Wicepremier przypomniał, że jednym z najważniejszych zadań rządu jest wzmacnianie armii. – Wojsko ma bronić każdego skrawka polskiej ziemi. Wyprzedzając zagrożenia, zdecydowaliśmy, by zwiększać siłę Wojska Polskiego – mówił minister obrony narodowej. Nawiązał też do zakupów m.in. amerykańskich czołgów Abrams i zestawów Patriot, ale nie tylko. – Osiągnęliśmy bardzo duży sukces dotyczący współpracy z Koreą Południową. Czołgi K2 i armatohaubice K9 są już w Polsce. Także samoloty FA-50 w tym roku trafią do Polski – powiedział Mariusz Błaszczak. Wskazując na nowy sprzęt, zwrócił uwagę na możliwości jego współdziałania. – F-35 będą bardzo dobrze współpracowały z naszymi Patriotami. Tworzymy system, który odstraszy agresora – powiedział wicepremier.
Film: MON
O integracji systemów mówił również gen. bryg. pil. Ireneusz Nowak, inspektor sił powietrznych. – Dzięki samolotom F-35 rozwiązujemy problem zintegrowanej obrony przeciwpowietrznej o charakterze antydostępowym – mówił gen. Nowak. Podkreślał, że wejście F-35 do służby w Siłach Zbrojnych RP stanowi przełom, i to zarówno dla wojska, jak i kadry. – Wprowadzając program F-35, przykładamy wielką wagę do tego, by ludzie, którzy będą brali w nim udział, mieli jak największe kompetencje. To minimalizuje ryzyko jakichkolwiek opóźnień. Ci lotnicy takie kompetencje mają – powiedział generał o żołnierzach, którzy zakwalifikowali się na szkolenie specjalistyczne.
Wcześniej przeszli oni w USA symulatorowe szkolenie zapoznawcze z samolotem F-35. Po nim ostatecznie zadeklarowali, czy chcą zostać pilotami tych maszyn. W tym gronie znaleźli się głównie doświadczeni piloci samolotów F-16, wyszkoleni liderzy, którzy w przyszłości obejmą stanowiska dowódcze w eskadrach F-35. Właściwe szkolenie rozpoczną w przyszłym roku. Będą od początku latać na samolotach wyprodukowanych dla polskich sił powietrznych (w odróżnieniu od pilotów F-16, którzy szkolili się na amerykańskich maszynach).

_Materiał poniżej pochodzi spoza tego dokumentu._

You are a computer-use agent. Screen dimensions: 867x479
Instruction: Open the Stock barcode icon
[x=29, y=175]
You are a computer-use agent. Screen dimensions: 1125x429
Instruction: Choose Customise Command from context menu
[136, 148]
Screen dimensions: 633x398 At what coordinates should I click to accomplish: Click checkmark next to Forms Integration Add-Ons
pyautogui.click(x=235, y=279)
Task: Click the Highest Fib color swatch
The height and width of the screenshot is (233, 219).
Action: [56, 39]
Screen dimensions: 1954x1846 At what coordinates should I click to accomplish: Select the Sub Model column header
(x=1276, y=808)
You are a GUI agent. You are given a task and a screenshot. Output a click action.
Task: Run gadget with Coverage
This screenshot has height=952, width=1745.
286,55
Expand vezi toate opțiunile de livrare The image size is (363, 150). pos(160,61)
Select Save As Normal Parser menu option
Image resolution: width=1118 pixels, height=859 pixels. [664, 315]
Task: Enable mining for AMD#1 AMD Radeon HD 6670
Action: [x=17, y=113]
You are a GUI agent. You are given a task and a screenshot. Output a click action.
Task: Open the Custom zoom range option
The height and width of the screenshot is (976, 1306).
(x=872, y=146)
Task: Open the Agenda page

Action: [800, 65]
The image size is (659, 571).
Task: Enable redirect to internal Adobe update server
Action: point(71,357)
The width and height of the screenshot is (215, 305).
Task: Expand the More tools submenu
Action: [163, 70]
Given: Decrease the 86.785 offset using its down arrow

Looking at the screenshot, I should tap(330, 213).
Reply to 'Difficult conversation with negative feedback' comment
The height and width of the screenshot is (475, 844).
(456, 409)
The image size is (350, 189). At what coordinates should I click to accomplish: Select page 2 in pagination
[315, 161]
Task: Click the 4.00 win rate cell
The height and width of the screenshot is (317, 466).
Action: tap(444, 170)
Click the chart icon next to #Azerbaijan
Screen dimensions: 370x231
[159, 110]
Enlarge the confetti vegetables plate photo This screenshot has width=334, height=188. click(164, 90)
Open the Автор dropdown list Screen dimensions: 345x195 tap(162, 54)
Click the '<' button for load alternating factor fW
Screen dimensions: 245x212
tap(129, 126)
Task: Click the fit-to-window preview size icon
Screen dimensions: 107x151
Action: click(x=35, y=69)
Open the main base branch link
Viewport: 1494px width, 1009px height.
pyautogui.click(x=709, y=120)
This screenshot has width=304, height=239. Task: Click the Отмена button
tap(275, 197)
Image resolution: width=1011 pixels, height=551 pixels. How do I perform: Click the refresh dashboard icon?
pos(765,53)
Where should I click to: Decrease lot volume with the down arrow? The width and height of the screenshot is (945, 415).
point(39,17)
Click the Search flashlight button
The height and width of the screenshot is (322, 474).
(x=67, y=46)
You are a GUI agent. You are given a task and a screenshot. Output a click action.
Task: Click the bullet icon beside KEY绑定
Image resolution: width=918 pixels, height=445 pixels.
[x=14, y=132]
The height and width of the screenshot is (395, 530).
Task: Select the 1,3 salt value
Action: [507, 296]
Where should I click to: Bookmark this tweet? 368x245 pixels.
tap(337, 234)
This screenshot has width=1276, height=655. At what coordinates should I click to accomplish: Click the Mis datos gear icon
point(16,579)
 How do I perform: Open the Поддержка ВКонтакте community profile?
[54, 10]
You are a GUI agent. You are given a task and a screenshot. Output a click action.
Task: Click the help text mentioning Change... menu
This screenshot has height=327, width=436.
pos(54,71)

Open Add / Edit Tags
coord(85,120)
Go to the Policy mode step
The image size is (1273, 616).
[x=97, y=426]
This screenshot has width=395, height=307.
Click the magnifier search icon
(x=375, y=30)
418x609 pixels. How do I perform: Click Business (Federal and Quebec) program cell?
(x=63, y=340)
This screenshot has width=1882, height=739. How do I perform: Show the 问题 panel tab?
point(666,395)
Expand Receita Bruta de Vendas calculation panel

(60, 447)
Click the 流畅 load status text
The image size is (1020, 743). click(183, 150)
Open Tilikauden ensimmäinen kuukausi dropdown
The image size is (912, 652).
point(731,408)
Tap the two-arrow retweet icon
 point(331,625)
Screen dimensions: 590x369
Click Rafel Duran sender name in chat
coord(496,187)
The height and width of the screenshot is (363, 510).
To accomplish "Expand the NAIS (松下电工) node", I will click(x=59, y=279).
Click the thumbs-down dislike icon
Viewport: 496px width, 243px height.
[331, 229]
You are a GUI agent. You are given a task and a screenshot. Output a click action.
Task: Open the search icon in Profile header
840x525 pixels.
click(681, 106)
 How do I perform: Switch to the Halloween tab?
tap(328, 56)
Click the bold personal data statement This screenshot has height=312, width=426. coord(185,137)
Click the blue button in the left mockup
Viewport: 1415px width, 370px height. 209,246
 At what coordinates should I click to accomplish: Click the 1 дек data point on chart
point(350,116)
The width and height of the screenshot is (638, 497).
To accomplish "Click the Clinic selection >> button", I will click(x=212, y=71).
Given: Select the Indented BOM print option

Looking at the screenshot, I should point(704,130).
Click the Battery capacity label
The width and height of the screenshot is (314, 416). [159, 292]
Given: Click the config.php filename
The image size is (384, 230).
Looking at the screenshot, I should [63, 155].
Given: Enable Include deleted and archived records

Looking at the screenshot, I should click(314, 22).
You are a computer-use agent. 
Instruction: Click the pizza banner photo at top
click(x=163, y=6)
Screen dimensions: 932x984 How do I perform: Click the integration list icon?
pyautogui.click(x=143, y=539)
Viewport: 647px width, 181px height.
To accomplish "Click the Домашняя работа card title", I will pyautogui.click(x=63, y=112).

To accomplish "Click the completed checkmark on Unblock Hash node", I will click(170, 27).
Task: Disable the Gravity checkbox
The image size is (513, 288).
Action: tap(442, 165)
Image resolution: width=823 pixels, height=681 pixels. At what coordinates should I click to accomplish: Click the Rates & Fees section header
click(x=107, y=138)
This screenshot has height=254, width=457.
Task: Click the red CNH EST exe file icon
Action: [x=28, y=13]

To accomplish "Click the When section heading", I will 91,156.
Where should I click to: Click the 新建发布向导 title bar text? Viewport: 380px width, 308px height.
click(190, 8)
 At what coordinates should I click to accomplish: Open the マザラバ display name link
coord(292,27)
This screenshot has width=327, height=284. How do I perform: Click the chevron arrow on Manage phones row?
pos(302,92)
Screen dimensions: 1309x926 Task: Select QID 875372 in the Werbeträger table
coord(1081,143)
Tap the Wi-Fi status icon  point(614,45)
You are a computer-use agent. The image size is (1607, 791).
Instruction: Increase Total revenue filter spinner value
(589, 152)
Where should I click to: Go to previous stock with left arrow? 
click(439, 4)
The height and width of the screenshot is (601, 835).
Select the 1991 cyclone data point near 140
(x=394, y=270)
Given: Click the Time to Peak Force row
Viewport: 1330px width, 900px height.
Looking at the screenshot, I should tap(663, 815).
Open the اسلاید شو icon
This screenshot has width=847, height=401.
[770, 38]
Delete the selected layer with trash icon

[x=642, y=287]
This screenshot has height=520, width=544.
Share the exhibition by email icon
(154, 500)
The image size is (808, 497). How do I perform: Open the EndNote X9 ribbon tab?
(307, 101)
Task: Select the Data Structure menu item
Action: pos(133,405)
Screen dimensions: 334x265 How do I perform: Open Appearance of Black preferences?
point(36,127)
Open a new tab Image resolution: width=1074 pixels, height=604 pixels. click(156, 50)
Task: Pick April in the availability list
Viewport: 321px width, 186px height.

Gen. bryg. Ireneusz Nowak zapewnił, że program F-35 przebiega bez zakłóceń. – Nasze samoloty są już na linii produkcyjnej i w przyszłym roku, około lipca, powinniśmy się spodziewać pierwszych F-35 z biało-czerwoną szachownicą na kadłubach – zapowiedział. Inspektor sił powietrznych powiedział również, że rozpoczęły się już prace nad nowoczesną infrastrukturą, dzięki której samoloty F-35 będą mogły bezpiecznie wykonywać zadania w Polsce.
Pod koniec stycznia 2020 roku wojsko zamówiło 32 myśliwce F-35A Lightning II Block 4 wraz z systemem wsparcia i szkolenia. Polska jest dziesiątym państwem NATO, które kupiło tego typu maszyny. F-35 będą współpracowały m.in. z systemem Patriot, zamówionym przez resort obrony w 2018 roku, i z samolotami F-16, użytkowanymi przez polskie siły powietrzne.